A decision yesterday by U.S. District Judge John D. Bates threw out the lawsuit
by Valerie Plame against Vice President Cheney and several other government
officials. Several news reports have pointed out that the judge followed a
narrow jurisdictional view of the case; but not much attention has been given
to his reasoning or its implications.
Judge Bates found that government officials are protected under the Privacy Act
from liability for actions performed in the course of their normal duties. "The
act of rebutting public criticism," he wrote, "such as that levied [sic: he
means leveled] by Mr. Wilson against the Bush administration's handling of
prewar foreign intelligence, by speaking with members of the press is within
the scope of defendants' duties as high-level Executive Branch officials."
Notice his choice of words: not prerogatives but "duties." They were obliged by
law and compelled by custom to blow the cover of a CIA agent.
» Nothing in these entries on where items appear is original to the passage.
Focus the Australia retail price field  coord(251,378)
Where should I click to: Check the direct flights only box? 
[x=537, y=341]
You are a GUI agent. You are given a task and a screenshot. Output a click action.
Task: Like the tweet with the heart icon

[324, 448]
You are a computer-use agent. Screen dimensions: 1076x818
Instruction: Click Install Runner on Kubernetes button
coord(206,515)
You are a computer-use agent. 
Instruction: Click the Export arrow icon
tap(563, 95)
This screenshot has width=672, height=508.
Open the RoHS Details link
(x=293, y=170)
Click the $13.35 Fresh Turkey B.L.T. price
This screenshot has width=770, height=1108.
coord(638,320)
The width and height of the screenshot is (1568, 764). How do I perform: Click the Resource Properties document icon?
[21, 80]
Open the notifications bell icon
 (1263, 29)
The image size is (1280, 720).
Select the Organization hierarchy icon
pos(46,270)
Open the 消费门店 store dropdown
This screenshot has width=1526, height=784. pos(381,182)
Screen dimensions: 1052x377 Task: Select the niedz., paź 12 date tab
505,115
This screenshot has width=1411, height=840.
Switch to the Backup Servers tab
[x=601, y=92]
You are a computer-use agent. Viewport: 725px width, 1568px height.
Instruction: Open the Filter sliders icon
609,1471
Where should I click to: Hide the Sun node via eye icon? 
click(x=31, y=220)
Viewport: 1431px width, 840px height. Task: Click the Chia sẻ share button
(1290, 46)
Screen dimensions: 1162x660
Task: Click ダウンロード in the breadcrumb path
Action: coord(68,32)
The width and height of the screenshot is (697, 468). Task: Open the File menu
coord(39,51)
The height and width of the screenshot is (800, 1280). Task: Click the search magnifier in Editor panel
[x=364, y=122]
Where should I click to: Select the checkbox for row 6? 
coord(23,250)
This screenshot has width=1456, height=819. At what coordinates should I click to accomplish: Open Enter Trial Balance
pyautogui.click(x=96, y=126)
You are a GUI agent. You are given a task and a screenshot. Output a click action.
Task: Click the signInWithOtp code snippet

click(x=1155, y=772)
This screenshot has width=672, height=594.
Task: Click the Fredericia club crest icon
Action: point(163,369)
At bottom, the opinion accepts the Cheney Circle view that the vice president's
and the president's men are exempt from inquiry and prosecution. In rebutting
public criticism with a startling private revelation that ended a career, they
were only doing what government officials are expected to do. This amounts to a
simple restatement of the higher lawlessness. Legal action (it is said) against
corrupt conduct by government officials makes political life impossible because
it "criminalizes political differences." But that is to beg the question whether
the ordinary business of government includes the exposure of a secret agent to
the glare of publicity -- an extraordinary action that in other circumstances
might well lead to a charge of treason.
The opinion by Judge Bates declines to say whether the legitimate work of
rebutting criticism includes the newfound power of the vice president to
declassify government secrets by an ad lib process free from oversight. After
the calculated leak, Brewster Jennings, the CIA front that Valerie Plame worked
for when monitoring the purchase of materials for WMD, was dismantled: a result
that must have been thought tolerable by the leakers, and that perhaps was
desired for other reasons. Who profited? Brewster Jennings no longer exists to
sort out the true from the spurious reports of arms procurements by Iraq or,
more to the point, Iran. For the time being, the decision by the district court
has released the administration to "rebut" the next agent who dares to challenge
a public lie about a country the administration wants to attack.
The federal judiciary is thickly planted now with judges who can be relied on
for opinions that cooperate with the claims of arbitrary power. A staff lawyer
for Kenneth Starr from 1995 through mid-1997, John D. Bates was appointed to
the U.S. District Court by President G.W. Bush in December 2001. In December
2002, he dismissed the GAO lawsuit in Walker v. Cheney, which had sought
information about the vice president's secret dealings on energy policy. The
warrant for dismissal, in that case, turned on a failure to demonstrate
"injury." Of course, oversight agencies perform their work in order to discover
injuries; they can hardly name in advance and with perfect precision the
injuries they seek to discover. But such are the arguments by which a political
judge may give his decisions an appearance of standing above politics. In
February 2006, after the resignation from the FISA court of James Robertson -- an
unusual act of protest against the circumvention of FISA by unauthorized
government wiretaps -- Judge Bates was picked by the new Chief Justice, John
Roberts, to sit as the newest judge on the FISA court.